• **Dataset records**:
^^^^^^^^

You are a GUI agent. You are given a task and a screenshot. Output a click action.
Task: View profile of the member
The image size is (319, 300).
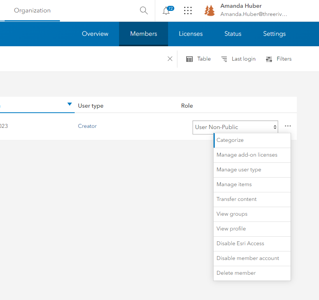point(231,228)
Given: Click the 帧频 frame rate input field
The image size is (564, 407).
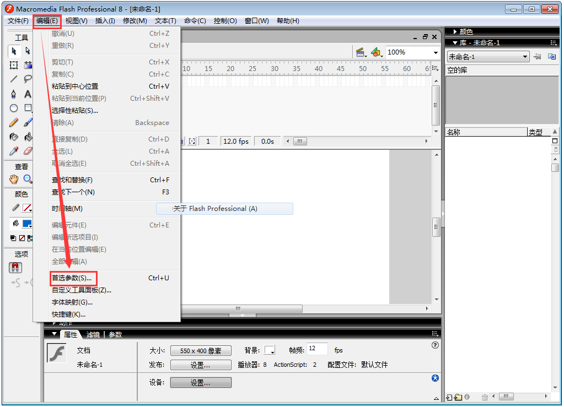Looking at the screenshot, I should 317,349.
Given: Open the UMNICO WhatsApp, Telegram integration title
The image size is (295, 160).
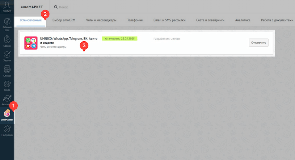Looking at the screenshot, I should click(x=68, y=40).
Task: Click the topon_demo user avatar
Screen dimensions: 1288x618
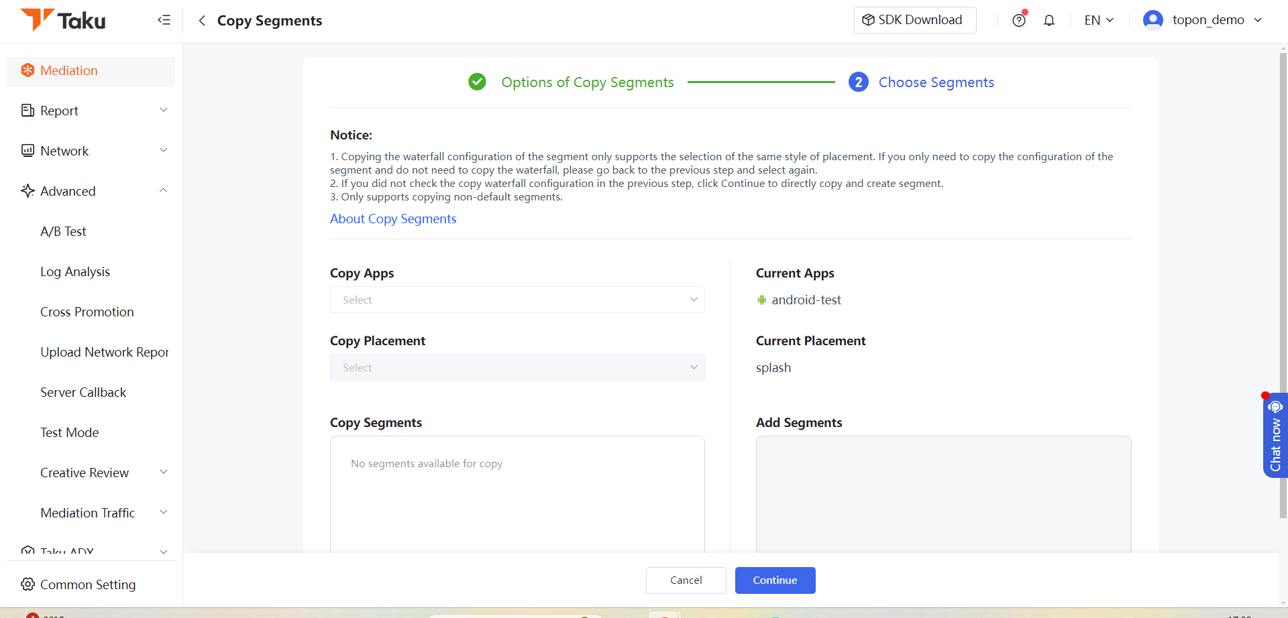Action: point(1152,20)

^^^^^^^^

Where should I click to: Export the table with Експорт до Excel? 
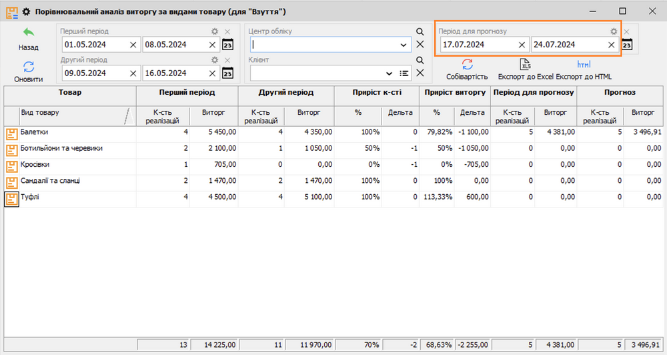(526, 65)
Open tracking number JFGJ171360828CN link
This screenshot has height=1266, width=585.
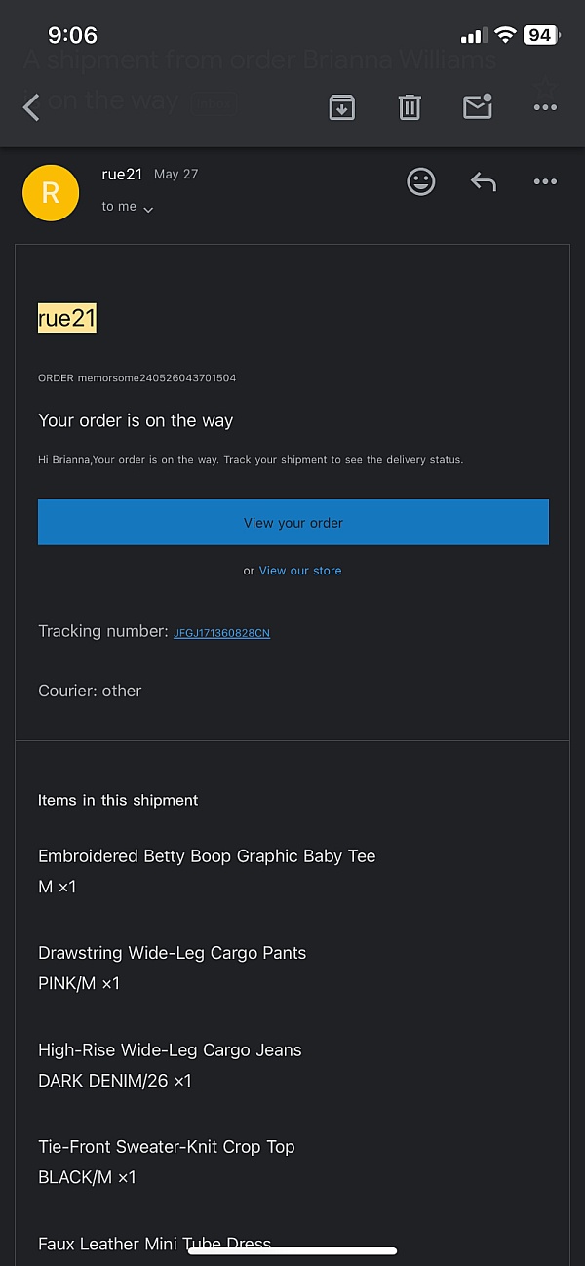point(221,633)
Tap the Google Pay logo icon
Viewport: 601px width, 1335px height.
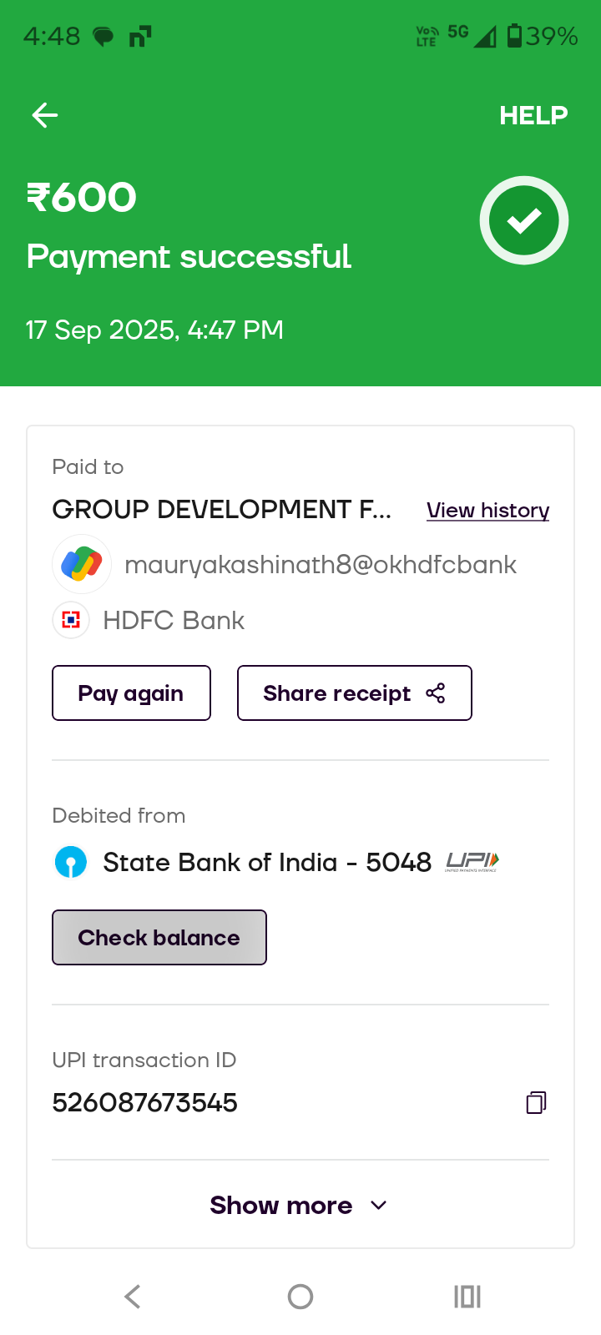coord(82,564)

^^^^^^^^

• **Task requirements**: Reproduce each line of the material containing the word "Open".

• **Solved exercise**:
Given: Open the UMNICO WhatsApp, Telegram integration title
Open tracking number JFGJ171360828CN link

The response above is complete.